## start Excerpted data

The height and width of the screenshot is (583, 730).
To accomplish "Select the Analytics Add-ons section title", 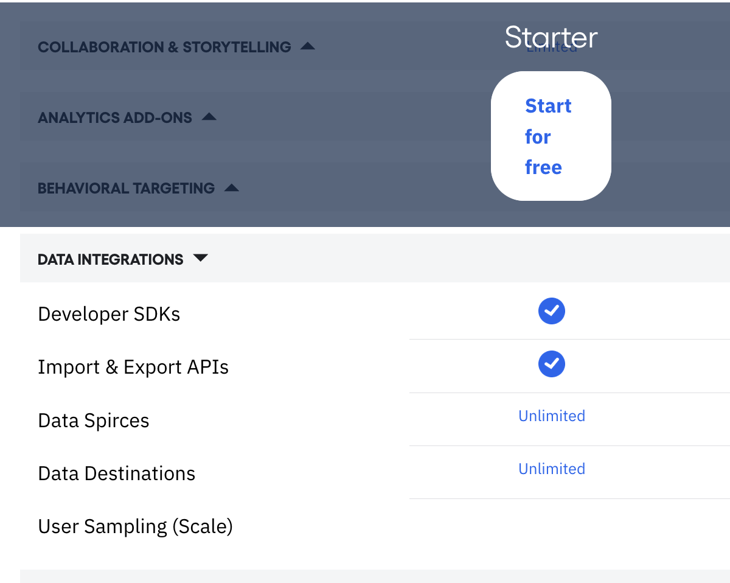I will coord(115,117).
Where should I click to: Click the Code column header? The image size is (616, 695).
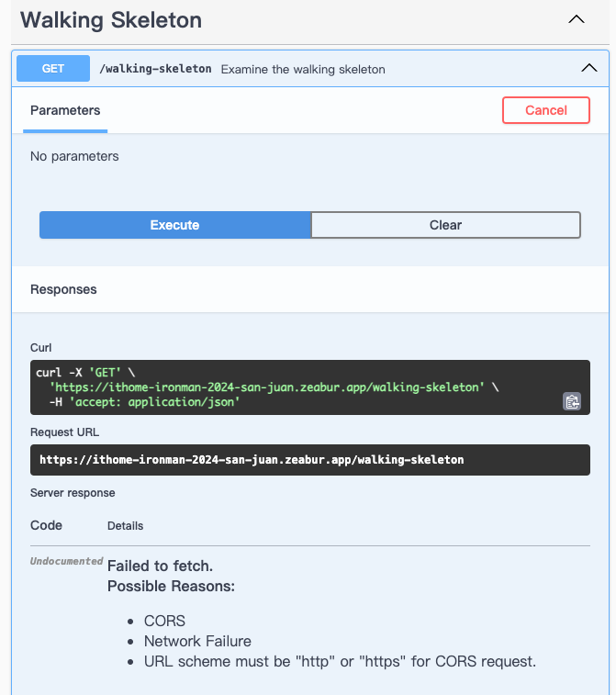tap(46, 525)
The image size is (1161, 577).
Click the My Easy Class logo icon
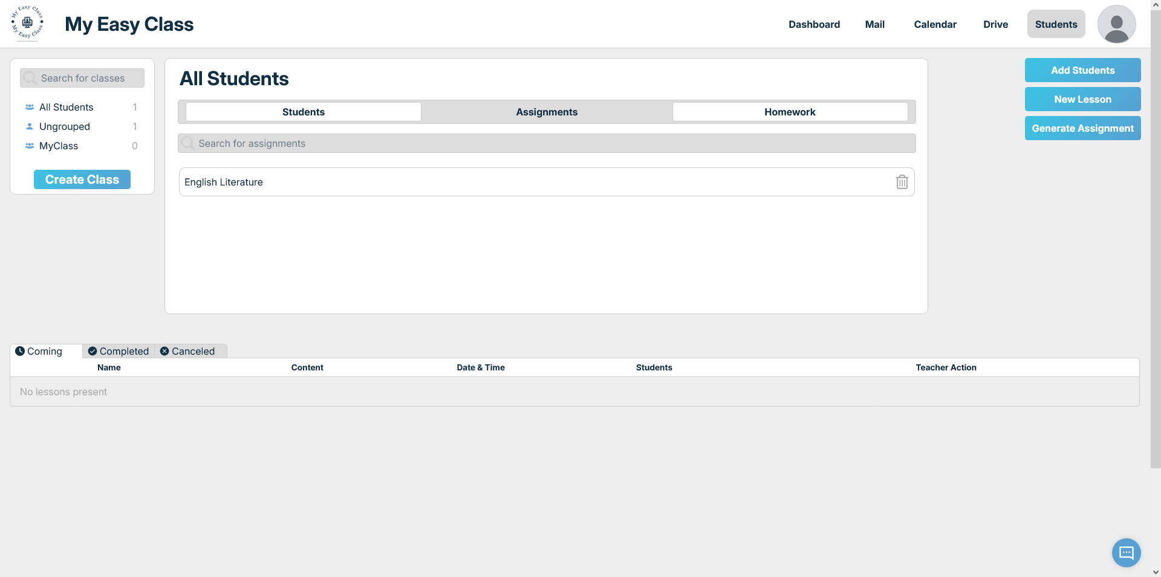click(27, 24)
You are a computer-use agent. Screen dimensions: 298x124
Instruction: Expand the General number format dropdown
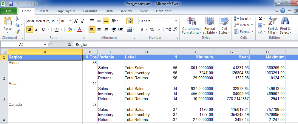coord(176,21)
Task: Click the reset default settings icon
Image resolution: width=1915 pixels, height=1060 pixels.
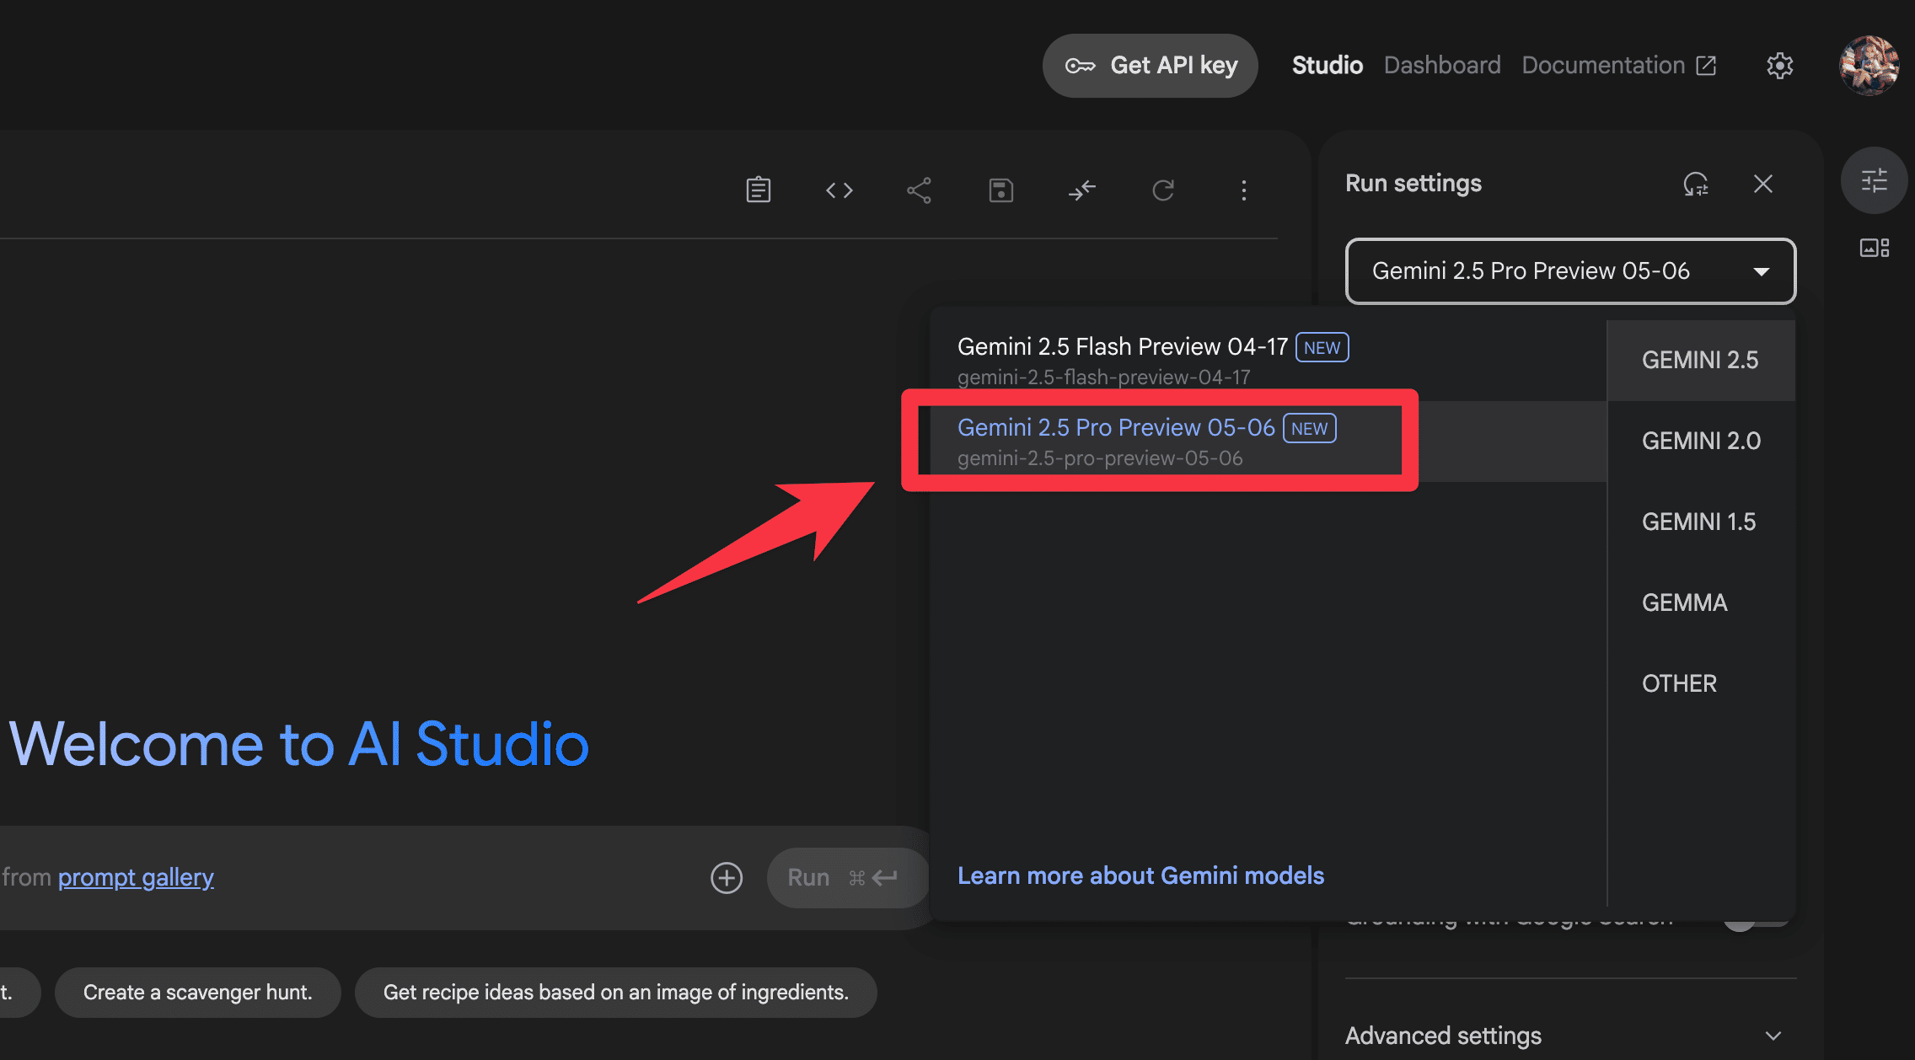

## end Excerpted data

**Challenge:** Rewrite the records from the line containing "The image size is (1161, 577)." through the end of the records, keeping every line, including the requests, and increase each coordinate in the answers by 32. Leave the pictures out.

**Solution for this problem:**
The image size is (1161, 577).
Click the My Easy Class logo icon
click(59, 56)
You are a computer-use agent. Screen dimensions: 298x124
Instruction: Expand the General number format dropdown
coord(208,53)
Task: Click the reset default settings icon
Image resolution: width=1915 pixels, height=1060 pixels.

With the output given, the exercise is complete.